The 2005–06 Tennessee Volunteers basketball team represented the University of Tennessee as a member of the Southeastern Conference during the 2005–06 NCAA Division I men's basketball season. Led by first-year head coach Bruce Pearl, the Volunteers played their home games at Thompson–Boling Arena in Knoxville, Tennessee. Tennessee finished on top of the SEC East division standings, but were knocked out of the SEC Tournament in the quarterfinal round. After receiving an at-large bid to the NCAA Tournament as the No. 2 seed in the East region, Tennessee slid past Winthrop in the opening round before losing to No. 7 seed Wichita State in the second round.
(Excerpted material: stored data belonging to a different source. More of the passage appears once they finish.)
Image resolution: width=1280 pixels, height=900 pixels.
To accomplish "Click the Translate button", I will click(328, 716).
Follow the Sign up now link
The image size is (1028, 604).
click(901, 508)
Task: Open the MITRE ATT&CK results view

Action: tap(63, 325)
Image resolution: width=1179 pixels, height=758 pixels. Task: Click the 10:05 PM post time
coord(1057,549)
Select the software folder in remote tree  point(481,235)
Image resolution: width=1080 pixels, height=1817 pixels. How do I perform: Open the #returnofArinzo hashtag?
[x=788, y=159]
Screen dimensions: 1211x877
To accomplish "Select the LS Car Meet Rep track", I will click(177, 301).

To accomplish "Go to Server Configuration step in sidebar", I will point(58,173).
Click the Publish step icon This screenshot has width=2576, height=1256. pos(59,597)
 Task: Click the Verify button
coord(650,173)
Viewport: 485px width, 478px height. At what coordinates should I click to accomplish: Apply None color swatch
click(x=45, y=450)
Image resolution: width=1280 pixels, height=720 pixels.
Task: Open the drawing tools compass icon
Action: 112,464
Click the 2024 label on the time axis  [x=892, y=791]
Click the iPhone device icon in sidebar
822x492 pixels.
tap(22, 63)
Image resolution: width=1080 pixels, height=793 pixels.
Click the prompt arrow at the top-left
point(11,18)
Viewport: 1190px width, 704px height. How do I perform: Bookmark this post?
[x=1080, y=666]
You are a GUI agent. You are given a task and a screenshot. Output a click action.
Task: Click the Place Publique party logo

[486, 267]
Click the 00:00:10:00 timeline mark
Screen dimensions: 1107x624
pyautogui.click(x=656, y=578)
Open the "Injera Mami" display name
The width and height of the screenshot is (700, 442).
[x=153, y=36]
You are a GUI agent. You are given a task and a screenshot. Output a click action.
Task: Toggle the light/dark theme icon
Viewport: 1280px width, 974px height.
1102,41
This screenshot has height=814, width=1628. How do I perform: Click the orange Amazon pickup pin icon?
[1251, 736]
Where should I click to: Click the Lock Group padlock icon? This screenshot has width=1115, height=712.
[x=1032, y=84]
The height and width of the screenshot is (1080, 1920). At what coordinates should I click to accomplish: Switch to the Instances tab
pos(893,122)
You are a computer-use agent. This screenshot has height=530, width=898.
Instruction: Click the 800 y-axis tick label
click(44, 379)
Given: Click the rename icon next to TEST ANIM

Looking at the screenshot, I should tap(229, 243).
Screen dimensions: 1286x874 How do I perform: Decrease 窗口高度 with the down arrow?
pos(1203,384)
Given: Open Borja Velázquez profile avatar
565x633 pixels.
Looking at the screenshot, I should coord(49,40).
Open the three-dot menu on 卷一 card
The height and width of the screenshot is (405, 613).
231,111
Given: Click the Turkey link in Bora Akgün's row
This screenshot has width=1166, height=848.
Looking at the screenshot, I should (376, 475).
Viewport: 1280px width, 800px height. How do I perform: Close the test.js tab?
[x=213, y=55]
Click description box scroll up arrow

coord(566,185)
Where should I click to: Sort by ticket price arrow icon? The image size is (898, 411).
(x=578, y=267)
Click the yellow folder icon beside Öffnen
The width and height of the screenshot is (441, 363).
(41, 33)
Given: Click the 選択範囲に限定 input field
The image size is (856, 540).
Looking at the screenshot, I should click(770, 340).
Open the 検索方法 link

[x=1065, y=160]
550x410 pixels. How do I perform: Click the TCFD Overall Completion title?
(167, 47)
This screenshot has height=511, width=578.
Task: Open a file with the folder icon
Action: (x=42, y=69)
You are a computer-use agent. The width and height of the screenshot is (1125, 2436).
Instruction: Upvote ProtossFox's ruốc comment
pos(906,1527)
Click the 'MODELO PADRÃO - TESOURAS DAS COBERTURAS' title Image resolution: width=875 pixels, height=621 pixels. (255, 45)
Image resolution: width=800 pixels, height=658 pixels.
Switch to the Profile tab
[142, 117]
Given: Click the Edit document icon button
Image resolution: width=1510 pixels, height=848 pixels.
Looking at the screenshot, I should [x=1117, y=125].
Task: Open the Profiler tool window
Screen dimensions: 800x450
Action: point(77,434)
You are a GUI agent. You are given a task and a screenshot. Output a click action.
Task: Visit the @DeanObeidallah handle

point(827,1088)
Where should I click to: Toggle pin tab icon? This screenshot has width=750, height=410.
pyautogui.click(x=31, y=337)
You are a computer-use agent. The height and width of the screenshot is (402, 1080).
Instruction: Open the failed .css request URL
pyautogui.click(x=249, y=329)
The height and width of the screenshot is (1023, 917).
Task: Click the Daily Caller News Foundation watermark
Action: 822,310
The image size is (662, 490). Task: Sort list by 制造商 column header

The team finished the season with a 22–8 record (12–4 SEC).

==Schedule and results==

| Non-conference regular season |

| SEC regular season |

| Date time, TV | Rank^{#} | Opponent^{#} | Result | Record | Site (attendance) city, state |
Non-conference regular season
| Nov 18, 2005* |  | East Tennessee State | W 106–83 | 1–0 | Thompson-Boling Arena Knoxville, Tennessee |
| Nov 22, 2005* |  | Louisiana-Lafayette | W 83–76 | 2–0 | Thompson-Boling Arena Knoxville, Tennessee |
| Nov 25, 2005* |  | Eastern Kentucky | W 92–58 | 3–0 | Thompson-Boling Arena Knoxville, Tennessee |
| Nov 30, 2005* |  | vs. Murray State | W 64–53 | 4–0 | Gaylord Entertainment Center Nashville, Tennessee |
| Dec 6, 2005* |  | Appalachian State | W 89–81 | 5–0 | Thompson-Boling Arena Knoxville, Tennessee |
| Dec 17, 2005* |  | at No. 6 Texas | W 95–78 | 6–0 | Frank Erwin Center Austin, Texas |
| Dec 22, 2005* | No. 23 | vs. Oklahoma State | L 73–89 | 6–1 | Ford Center Oklahoma City, Oklahoma |
| Dec 27, 2005* |  | Alabama A&M | W 93–68 | 7–1 | Thompson-Boling Arena Knoxville, Tennessee |
| Dec 29, 2005* |  | Lipscomb | W 69–58 | 8–1 | Thompson-Boling Arena Knoxville, Tennessee |
| Jan 4, 2006* |  | South Alabama | W 87–69 | 9–1 | Thompson-Boling Arena Knoxville, Tennessee |
SEC regular season
| Jan 8, 2006 |  | at South Carolina | W 76–69 | 10–1 (1–0) | Colonial Life Arena Columbia, South Carolina |
| Jan 11, 2006 |  | Georgia | W 89–76 | 11–1 (2–0) | Thompson-Boling Arena Knoxville, Tennessee |
| Jan 14, 2006 |  | at LSU | L 74–88 | 11–2 (2–1) | Maravich Assembly Center Baton Rouge, Louisiana |
| Jan 18, 2006* |  | at No. 4 Memphis | L 79–88 | 11–3 | FedExForum Memphis, Tennessee |
| Jan 21, 2006 |  | No. 2 Florida | W 80–76 | 12–3 (3–1) | Thompson-Boling Arena Knoxville, Tennessee |
| Jan 25, 2006 | No. 19 | at Mississippi State | W 88–65 | 13–3 (4–1) | Humphrey Coliseum Starkville, Mississippi |
| Jan 28, 2006 | No. 19 | South Carolina | W 81–65 | 14–3 (5–1) | Thompson-Boling Arena Knoxville, Tennessee |
| Mar 4, 2006 | No. 11 | at Vanderbilt | W 68–59 | 21–6 (12–4) | Memorial Gymnasium Nashville, Tennessee |
SEC tournament
| Mar 10, 2006* | No. 14 | vs. South Carolina Quarterfinals | L 71–79 | 21–7 | Bridgestone Arena Nashville, Tennessee |
NCAA tournament
| Mar 16, 2006* | (2 E) No. 18 | vs. (15 E) Winthrop First Round | W 63–61 | 22–7 | Greensboro Coliseum Greensboro, North Carolina |
| Mar 18, 2006* | (2 E) No. 18 | vs. (7 E) Wichita State Second Round | L 73–80 | 22–8 | Greensboro Coliseum Greensboro, North Carolina |
*Non-conference game. ^{#}Rankings from AP Poll. (#) Tournament seedings in parentheses. All times are in Eastern Time.